**WORK TO BE COMPLETED:**
For every line in the material below that holds "computer", report the line.

**INFORMATION PROVIDED:**

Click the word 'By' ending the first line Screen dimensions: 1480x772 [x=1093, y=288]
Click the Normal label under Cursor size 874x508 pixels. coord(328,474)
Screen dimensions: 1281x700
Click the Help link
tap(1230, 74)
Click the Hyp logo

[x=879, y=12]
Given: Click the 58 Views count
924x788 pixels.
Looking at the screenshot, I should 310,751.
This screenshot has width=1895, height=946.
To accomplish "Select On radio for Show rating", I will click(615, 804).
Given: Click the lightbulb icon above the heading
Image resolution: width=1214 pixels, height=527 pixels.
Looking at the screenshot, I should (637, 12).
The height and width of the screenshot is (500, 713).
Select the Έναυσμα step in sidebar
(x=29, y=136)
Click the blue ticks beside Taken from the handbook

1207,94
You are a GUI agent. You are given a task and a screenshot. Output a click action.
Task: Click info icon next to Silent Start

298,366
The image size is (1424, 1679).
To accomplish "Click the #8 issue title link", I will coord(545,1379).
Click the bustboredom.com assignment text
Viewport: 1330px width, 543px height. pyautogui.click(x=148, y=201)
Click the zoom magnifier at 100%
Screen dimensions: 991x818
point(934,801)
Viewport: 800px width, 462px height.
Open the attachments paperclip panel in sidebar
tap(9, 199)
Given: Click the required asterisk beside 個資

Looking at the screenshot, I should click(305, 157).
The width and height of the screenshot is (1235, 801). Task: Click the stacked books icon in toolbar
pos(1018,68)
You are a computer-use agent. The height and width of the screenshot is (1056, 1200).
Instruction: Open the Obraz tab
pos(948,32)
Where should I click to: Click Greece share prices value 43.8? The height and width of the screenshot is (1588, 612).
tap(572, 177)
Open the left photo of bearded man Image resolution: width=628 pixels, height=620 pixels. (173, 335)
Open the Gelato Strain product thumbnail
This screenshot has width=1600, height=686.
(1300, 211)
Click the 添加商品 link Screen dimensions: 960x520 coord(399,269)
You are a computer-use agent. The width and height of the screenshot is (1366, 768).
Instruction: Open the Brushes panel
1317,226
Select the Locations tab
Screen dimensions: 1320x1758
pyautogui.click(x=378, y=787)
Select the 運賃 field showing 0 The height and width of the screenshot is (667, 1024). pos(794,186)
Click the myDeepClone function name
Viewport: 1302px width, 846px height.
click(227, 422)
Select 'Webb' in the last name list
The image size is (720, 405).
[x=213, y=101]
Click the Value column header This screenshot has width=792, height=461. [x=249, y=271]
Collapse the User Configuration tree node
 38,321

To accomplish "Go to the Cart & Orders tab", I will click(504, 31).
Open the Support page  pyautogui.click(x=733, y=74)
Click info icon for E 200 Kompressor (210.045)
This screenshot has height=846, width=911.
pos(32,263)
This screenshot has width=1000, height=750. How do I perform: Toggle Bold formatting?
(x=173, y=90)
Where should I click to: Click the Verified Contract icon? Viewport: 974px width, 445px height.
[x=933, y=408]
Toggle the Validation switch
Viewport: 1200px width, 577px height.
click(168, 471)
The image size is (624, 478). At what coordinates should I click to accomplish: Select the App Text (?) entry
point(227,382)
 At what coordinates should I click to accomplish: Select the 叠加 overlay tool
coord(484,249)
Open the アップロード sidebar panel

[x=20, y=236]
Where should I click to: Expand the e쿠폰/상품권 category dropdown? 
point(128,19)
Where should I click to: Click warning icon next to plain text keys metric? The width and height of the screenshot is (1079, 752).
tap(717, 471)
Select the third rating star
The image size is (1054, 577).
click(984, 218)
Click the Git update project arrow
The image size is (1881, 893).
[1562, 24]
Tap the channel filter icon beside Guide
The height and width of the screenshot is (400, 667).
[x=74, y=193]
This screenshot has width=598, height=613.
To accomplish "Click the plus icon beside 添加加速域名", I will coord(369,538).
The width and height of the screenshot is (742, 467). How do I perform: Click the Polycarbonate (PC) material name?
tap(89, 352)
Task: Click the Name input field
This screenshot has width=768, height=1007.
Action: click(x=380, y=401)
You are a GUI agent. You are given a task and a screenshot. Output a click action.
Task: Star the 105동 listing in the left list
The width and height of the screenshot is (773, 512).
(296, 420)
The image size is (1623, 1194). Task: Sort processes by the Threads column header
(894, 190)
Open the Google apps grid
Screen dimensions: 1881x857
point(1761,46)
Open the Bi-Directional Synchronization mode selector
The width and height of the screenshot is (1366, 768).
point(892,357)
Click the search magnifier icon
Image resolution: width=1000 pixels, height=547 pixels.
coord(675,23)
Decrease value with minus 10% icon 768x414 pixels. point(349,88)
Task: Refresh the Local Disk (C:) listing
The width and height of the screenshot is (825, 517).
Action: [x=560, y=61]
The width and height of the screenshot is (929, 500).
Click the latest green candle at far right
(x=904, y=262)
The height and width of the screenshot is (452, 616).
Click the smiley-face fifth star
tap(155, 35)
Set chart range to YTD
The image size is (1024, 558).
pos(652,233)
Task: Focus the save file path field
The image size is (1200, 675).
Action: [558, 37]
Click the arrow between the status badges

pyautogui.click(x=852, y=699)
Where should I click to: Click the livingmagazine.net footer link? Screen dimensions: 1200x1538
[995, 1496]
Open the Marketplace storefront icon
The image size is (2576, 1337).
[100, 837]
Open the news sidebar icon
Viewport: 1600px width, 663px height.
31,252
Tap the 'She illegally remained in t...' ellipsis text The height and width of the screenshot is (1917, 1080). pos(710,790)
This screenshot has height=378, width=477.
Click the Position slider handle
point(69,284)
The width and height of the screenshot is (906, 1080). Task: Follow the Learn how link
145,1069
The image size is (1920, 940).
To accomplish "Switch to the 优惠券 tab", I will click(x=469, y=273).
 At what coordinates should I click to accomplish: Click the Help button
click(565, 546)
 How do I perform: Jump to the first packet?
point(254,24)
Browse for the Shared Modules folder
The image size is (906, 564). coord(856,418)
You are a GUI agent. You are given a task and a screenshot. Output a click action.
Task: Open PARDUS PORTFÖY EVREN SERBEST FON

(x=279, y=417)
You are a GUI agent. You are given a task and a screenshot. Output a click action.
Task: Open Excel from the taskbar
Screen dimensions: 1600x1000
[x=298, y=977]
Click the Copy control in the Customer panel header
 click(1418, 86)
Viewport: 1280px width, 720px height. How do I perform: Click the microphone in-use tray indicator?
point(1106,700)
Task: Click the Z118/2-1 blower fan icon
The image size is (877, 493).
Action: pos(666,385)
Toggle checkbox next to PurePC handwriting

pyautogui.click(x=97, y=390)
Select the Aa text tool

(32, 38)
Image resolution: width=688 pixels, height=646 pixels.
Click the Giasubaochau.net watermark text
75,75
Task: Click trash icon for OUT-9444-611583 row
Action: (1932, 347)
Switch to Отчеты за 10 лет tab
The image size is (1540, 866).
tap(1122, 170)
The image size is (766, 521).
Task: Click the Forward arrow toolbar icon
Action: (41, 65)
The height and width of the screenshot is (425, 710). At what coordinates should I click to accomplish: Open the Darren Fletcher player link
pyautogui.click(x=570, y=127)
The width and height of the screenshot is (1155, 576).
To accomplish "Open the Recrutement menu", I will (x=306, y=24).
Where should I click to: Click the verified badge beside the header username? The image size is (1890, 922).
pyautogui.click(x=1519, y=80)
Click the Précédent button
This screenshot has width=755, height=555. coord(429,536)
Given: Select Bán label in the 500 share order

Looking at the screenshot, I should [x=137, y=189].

**RESPONSE:**
You are a computer-use agent. The height and width of the screenshot is (1056, 1200).
You are a computer-use agent. The width and height of the screenshot is (1366, 768).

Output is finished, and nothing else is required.